» **AIM OF THE TASK**
Rewrite every one of the lines below, substituting "interface assistant" for each occurrence of "GUI agent" and leaving everything else unchanged.

— Begin —

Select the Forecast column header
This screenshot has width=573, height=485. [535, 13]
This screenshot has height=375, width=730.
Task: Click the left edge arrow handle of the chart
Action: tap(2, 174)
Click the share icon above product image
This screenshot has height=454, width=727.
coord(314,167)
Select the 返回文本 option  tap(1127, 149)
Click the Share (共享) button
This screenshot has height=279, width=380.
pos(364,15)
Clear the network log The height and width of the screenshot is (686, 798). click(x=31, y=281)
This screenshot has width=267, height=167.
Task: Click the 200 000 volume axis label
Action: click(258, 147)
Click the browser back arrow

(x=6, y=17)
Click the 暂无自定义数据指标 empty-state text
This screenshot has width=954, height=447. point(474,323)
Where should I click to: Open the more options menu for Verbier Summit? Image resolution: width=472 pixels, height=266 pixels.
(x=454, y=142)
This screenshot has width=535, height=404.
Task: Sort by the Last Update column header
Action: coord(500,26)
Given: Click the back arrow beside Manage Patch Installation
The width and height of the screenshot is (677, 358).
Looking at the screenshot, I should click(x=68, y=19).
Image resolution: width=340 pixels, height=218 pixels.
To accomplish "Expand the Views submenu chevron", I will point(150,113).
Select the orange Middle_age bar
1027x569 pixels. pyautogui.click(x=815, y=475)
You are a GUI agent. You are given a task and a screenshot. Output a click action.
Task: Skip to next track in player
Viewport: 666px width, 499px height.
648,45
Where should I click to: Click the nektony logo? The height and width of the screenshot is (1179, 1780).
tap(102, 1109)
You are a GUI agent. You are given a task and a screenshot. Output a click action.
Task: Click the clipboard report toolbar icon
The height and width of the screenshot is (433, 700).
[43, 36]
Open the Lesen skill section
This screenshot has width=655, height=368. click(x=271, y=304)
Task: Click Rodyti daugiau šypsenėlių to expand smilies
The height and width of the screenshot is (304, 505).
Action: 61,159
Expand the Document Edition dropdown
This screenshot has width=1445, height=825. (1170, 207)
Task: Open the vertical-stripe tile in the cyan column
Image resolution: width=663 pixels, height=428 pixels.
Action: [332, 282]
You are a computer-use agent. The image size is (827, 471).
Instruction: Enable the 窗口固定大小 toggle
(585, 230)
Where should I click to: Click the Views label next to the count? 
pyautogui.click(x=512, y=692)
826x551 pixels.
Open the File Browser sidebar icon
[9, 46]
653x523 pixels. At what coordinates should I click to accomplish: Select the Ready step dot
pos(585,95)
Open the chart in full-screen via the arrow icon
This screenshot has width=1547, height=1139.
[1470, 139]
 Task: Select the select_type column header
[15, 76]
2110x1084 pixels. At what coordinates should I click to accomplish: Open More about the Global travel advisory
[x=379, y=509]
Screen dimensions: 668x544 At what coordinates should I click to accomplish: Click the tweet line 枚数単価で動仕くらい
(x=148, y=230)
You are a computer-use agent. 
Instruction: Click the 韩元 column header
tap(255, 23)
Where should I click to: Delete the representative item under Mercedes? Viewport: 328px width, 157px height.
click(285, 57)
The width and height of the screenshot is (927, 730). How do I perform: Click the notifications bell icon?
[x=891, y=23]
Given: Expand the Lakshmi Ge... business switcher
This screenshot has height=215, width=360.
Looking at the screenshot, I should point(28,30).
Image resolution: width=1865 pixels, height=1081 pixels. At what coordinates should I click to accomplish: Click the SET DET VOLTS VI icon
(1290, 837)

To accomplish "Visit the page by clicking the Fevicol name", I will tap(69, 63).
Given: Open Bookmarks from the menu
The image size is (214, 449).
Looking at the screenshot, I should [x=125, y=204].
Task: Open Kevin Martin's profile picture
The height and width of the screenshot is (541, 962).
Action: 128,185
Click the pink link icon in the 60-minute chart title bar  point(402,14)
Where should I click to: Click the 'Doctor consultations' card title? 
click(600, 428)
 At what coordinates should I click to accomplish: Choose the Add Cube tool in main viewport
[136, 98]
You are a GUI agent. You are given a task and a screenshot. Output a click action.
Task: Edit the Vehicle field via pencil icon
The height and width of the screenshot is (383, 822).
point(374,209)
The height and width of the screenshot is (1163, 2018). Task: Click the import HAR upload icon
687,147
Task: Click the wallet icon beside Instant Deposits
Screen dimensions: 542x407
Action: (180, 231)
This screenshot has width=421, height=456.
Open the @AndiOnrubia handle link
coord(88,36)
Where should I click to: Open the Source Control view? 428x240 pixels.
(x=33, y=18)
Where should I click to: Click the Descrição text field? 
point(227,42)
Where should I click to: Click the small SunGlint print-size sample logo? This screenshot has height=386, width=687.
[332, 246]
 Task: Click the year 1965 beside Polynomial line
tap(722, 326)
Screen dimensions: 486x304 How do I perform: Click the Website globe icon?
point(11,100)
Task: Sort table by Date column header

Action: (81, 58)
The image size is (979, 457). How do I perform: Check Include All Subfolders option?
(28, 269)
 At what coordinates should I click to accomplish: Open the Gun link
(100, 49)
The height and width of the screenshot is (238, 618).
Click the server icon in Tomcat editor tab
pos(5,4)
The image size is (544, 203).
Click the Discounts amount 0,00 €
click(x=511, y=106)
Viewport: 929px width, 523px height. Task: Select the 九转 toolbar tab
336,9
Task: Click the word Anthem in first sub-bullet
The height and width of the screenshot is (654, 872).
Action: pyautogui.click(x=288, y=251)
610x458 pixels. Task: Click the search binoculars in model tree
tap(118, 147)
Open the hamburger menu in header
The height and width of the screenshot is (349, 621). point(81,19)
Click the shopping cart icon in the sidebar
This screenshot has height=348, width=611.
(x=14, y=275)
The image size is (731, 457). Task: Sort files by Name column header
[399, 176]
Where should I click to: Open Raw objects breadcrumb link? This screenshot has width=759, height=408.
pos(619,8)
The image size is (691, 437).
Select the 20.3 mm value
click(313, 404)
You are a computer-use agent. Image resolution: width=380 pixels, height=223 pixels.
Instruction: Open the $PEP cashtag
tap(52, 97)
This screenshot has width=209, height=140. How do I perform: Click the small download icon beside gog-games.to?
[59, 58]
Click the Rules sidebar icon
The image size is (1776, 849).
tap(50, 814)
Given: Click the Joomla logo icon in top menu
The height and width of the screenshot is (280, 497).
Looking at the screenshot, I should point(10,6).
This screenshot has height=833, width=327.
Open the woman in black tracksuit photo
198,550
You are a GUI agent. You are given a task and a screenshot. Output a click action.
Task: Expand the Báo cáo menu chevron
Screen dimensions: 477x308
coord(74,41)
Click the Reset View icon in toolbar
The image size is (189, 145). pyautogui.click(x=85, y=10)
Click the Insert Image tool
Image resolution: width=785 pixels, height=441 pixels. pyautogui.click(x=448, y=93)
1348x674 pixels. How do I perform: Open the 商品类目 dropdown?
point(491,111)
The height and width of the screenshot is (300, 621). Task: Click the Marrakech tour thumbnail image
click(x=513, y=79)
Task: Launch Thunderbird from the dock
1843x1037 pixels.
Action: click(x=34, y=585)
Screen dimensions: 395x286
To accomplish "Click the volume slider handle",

— End —

» **EXERCISE RESULT**
Select the Forecast column header
This screenshot has width=573, height=485. [535, 13]
This screenshot has height=375, width=730.
Task: Click the left edge arrow handle of the chart
Action: tap(2, 174)
Click the share icon above product image
This screenshot has height=454, width=727.
coord(314,167)
Select the 返回文本 option  tap(1127, 149)
Click the Share (共享) button
This screenshot has height=279, width=380.
pos(364,15)
Clear the network log The height and width of the screenshot is (686, 798). click(x=31, y=281)
This screenshot has width=267, height=167.
Task: Click the 200 000 volume axis label
Action: click(258, 147)
Click the browser back arrow

(x=6, y=17)
Click the 暂无自定义数据指标 empty-state text
This screenshot has width=954, height=447. point(474,323)
Where should I click to: Open the more options menu for Verbier Summit? Image resolution: width=472 pixels, height=266 pixels.
(x=454, y=142)
This screenshot has width=535, height=404.
Task: Sort by the Last Update column header
Action: coord(500,26)
Given: Click the back arrow beside Manage Patch Installation
The width and height of the screenshot is (677, 358).
Looking at the screenshot, I should click(x=68, y=19).
Image resolution: width=340 pixels, height=218 pixels.
To accomplish "Expand the Views submenu chevron", I will point(150,113).
Select the orange Middle_age bar
1027x569 pixels. pyautogui.click(x=815, y=475)
You are a interface assistant. You are given a task and a screenshot. Output a click action.
Task: Skip to next track in player
Viewport: 666px width, 499px height.
648,45
Where should I click to: Click the nektony logo? The height and width of the screenshot is (1179, 1780).
tap(102, 1109)
You are a interface assistant. You are given a task and a screenshot. Output a click action.
Task: Click the clipboard report toolbar icon
The height and width of the screenshot is (433, 700).
[43, 36]
Open the Lesen skill section
This screenshot has width=655, height=368. click(x=271, y=304)
Task: Click Rodyti daugiau šypsenėlių to expand smilies
The height and width of the screenshot is (304, 505).
Action: 61,159
Expand the Document Edition dropdown
This screenshot has width=1445, height=825. (1170, 207)
Task: Open the vertical-stripe tile in the cyan column
Image resolution: width=663 pixels, height=428 pixels.
Action: [332, 282]
You are a computer-use agent. The image size is (827, 471).
Instruction: Enable the 窗口固定大小 toggle
(585, 230)
Where should I click to: Click the Views label next to the count? 
pyautogui.click(x=512, y=692)
826x551 pixels.
Open the File Browser sidebar icon
[9, 46]
653x523 pixels. At what coordinates should I click to accomplish: Select the Ready step dot
pos(585,95)
Open the chart in full-screen via the arrow icon
This screenshot has width=1547, height=1139.
[1470, 139]
 Task: Select the select_type column header
[15, 76]
2110x1084 pixels. At what coordinates should I click to accomplish: Open More about the Global travel advisory
[x=379, y=509]
Screen dimensions: 668x544 At what coordinates should I click to accomplish: Click the tweet line 枚数単価で動仕くらい
(x=148, y=230)
You are a computer-use agent. 
Instruction: Click the 韩元 column header
tap(255, 23)
Where should I click to: Delete the representative item under Mercedes? Viewport: 328px width, 157px height.
click(285, 57)
The width and height of the screenshot is (927, 730). How do I perform: Click the notifications bell icon?
[x=891, y=23]
Given: Expand the Lakshmi Ge... business switcher
This screenshot has height=215, width=360.
Looking at the screenshot, I should point(28,30).
Image resolution: width=1865 pixels, height=1081 pixels. At what coordinates should I click to accomplish: Click the SET DET VOLTS VI icon
(1290, 837)

To accomplish "Visit the page by clicking the Fevicol name", I will tap(69, 63).
Given: Open Bookmarks from the menu
The image size is (214, 449).
Looking at the screenshot, I should [x=125, y=204].
Task: Open Kevin Martin's profile picture
The height and width of the screenshot is (541, 962).
Action: 128,185
Click the pink link icon in the 60-minute chart title bar  point(402,14)
Where should I click to: Click the 'Doctor consultations' card title? 
click(600, 428)
 At what coordinates should I click to accomplish: Choose the Add Cube tool in main viewport
[136, 98]
You are a interface assistant. You are given a task and a screenshot. Output a click action.
Task: Edit the Vehicle field via pencil icon
The height and width of the screenshot is (383, 822).
point(374,209)
The height and width of the screenshot is (1163, 2018). Task: Click the import HAR upload icon
687,147
Task: Click the wallet icon beside Instant Deposits
Screen dimensions: 542x407
Action: (180, 231)
This screenshot has width=421, height=456.
Open the @AndiOnrubia handle link
coord(88,36)
Where should I click to: Open the Source Control view? 428x240 pixels.
(x=33, y=18)
Where should I click to: Click the Descrição text field? 
point(227,42)
Where should I click to: Click the small SunGlint print-size sample logo? This screenshot has height=386, width=687.
[332, 246]
 Task: Click the year 1965 beside Polynomial line
tap(722, 326)
Screen dimensions: 486x304 How do I perform: Click the Website globe icon?
point(11,100)
Task: Sort table by Date column header

Action: (81, 58)
The image size is (979, 457). How do I perform: Check Include All Subfolders option?
(28, 269)
 At what coordinates should I click to accomplish: Open the Gun link
(100, 49)
The height and width of the screenshot is (238, 618).
Click the server icon in Tomcat editor tab
pos(5,4)
The image size is (544, 203).
Click the Discounts amount 0,00 €
click(x=511, y=106)
Viewport: 929px width, 523px height. Task: Select the 九转 toolbar tab
336,9
Task: Click the word Anthem in first sub-bullet
The height and width of the screenshot is (654, 872).
Action: pyautogui.click(x=288, y=251)
610x458 pixels. Task: Click the search binoculars in model tree
tap(118, 147)
Open the hamburger menu in header
The height and width of the screenshot is (349, 621). point(81,19)
Click the shopping cart icon in the sidebar
This screenshot has height=348, width=611.
(x=14, y=275)
The image size is (731, 457). Task: Sort files by Name column header
[399, 176]
Where should I click to: Open Raw objects breadcrumb link? This screenshot has width=759, height=408.
pos(619,8)
The image size is (691, 437).
Select the 20.3 mm value
click(313, 404)
You are a computer-use agent. Image resolution: width=380 pixels, height=223 pixels.
Instruction: Open the $PEP cashtag
tap(52, 97)
This screenshot has width=209, height=140. How do I perform: Click the small download icon beside gog-games.to?
[59, 58]
Click the Rules sidebar icon
The image size is (1776, 849).
tap(50, 814)
Given: Click the Joomla logo icon in top menu
The height and width of the screenshot is (280, 497).
Looking at the screenshot, I should point(10,6).
This screenshot has height=833, width=327.
Open the woman in black tracksuit photo
198,550
You are a interface assistant. You are given a task and a screenshot. Output a click action.
Task: Expand the Báo cáo menu chevron
Screen dimensions: 477x308
coord(74,41)
Click the Reset View icon in toolbar
The image size is (189, 145). pyautogui.click(x=85, y=10)
Click the Insert Image tool
Image resolution: width=785 pixels, height=441 pixels. pyautogui.click(x=448, y=93)
1348x674 pixels. How do I perform: Open the 商品类目 dropdown?
point(491,111)
The height and width of the screenshot is (300, 621). Task: Click the Marrakech tour thumbnail image
click(x=513, y=79)
Task: Launch Thunderbird from the dock
1843x1037 pixels.
Action: click(x=34, y=585)
Screen dimensions: 395x286
To accomplish "Click the volume slider handle",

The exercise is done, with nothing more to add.